[Qemu-devel] [PATCH] qemu_mutex_iothread_locked not correctly synchronized

All of lore.kernel.org
 help / color / mirror / Atom feed

From: David Engraf <david.engraf@sysgo.com>
To: qemu-devel@nongnu.org
Cc: Paolo Bonzini <pbonzini@redhat.com>, Fam Zheng <famz@redhat.com>
Subject: [Qemu-devel] [PATCH] qemu_mutex_iothread_locked not correctly synchronized
Date: Tue, 24 Nov 2015 16:43:28 +0100	[thread overview]
Message-ID: <565485A0.5090902@sysgo.com> (raw)

Commit afbe70535ff1a8a7a32910cc15ebecc0ba92e7da introduced the function
qemu_mutex_iothread_locked to avoid recursive locking of the iothread 
lock. The iothread_locked variable uses the __thread attribute which 
results in a per thread storage location whereas the qemu_global_mutex 
is not thread specific. This leads to race conditions because the 
variable is not in sync between threads. I triggered this problem 
reproducible on a Windows machine whereas Linux works fine.
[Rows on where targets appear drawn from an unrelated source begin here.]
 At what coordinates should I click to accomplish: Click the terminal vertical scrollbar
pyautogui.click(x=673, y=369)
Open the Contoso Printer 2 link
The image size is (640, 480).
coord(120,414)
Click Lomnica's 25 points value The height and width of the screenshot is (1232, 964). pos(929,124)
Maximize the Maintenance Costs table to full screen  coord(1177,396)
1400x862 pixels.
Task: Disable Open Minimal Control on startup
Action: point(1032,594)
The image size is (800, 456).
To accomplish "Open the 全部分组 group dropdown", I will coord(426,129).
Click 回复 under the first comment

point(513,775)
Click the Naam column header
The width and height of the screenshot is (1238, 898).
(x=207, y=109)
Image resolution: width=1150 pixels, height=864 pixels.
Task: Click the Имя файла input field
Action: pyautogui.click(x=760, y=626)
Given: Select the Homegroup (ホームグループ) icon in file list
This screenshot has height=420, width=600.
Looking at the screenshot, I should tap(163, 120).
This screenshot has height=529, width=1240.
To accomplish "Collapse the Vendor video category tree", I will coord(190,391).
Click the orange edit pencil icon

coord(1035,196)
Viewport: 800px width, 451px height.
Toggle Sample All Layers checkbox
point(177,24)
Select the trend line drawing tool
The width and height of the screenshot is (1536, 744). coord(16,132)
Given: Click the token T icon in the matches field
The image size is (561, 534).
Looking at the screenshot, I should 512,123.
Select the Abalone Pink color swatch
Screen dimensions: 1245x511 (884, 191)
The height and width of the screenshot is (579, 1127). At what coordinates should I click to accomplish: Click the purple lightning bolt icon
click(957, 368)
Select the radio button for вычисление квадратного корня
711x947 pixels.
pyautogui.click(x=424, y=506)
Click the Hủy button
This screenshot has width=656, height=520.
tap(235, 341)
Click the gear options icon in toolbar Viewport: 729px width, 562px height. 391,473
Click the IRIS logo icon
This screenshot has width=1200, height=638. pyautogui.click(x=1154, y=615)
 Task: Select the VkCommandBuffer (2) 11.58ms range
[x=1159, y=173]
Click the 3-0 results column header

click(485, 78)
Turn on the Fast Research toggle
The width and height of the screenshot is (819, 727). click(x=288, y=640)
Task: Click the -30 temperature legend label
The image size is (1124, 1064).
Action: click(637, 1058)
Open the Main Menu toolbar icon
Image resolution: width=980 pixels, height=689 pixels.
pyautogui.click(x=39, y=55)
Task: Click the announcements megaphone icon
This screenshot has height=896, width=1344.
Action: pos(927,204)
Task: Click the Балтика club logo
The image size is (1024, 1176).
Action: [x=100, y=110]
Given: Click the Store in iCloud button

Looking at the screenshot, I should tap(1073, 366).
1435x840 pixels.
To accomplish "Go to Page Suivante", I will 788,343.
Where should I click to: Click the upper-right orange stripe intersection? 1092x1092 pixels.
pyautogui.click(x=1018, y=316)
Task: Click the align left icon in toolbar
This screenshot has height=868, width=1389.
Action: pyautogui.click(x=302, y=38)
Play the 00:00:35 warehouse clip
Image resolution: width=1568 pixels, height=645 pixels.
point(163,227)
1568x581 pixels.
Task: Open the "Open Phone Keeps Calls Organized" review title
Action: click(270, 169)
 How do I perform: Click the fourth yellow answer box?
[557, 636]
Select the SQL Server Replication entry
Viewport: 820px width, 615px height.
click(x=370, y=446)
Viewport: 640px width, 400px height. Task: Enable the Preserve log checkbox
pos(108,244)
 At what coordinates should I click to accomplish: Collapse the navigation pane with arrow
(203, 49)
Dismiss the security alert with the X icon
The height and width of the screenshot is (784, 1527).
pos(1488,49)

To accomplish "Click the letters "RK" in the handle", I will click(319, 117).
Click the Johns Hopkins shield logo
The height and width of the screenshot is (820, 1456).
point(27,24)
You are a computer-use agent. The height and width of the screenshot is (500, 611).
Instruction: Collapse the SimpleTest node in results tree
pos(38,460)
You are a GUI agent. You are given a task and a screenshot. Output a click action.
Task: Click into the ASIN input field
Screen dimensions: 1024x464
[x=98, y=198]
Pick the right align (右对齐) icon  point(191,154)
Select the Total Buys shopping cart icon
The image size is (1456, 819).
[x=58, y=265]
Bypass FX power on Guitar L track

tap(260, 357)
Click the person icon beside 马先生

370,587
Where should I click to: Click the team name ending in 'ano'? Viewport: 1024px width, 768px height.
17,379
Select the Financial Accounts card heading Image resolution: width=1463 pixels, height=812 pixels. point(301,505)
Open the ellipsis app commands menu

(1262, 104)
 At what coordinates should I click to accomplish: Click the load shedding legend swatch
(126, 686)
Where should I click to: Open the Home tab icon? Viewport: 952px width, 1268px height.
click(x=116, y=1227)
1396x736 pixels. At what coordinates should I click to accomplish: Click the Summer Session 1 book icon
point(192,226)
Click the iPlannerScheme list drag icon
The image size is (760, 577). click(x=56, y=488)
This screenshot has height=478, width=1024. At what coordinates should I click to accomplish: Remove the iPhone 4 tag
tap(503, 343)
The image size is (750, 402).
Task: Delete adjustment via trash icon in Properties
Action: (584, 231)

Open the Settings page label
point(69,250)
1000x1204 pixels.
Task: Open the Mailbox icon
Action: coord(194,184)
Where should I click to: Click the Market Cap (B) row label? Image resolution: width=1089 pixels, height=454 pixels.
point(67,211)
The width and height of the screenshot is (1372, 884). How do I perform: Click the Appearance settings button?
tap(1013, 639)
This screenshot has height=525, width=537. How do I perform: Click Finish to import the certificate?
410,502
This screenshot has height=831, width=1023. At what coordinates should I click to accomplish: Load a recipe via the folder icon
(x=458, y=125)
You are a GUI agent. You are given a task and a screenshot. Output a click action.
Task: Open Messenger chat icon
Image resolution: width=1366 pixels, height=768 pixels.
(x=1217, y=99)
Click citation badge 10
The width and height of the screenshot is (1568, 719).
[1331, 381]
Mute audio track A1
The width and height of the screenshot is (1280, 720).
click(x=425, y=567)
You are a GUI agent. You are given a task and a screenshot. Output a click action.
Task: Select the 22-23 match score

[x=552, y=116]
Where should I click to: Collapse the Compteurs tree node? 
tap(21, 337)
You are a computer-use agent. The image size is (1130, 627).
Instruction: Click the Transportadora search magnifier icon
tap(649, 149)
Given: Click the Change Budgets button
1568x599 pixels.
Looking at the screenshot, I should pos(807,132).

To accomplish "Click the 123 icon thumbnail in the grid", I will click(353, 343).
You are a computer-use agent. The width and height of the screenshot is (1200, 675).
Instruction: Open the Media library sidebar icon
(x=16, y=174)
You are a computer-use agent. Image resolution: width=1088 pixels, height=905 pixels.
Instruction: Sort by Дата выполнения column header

After removing the __thread attribute, iothread_locked may still return 
an invalid state because some functions directly use qemu_cond_wait 
which will unlock and lock the qemu_global_mutex based on a condition. 
These calls must be synced with iothread_locked as well.

The patch removes the __thread flag from iothread_locked and adds a 
function called qemu_cond_wait_iothread to keep iothread_locked in sync.

Signed-off-by: David Engraf <david.engraf@sysgo.com>
---
  cpus.c | 29 +++++++++++++++++++----------
  1 file changed, 19 insertions(+), 10 deletions(-)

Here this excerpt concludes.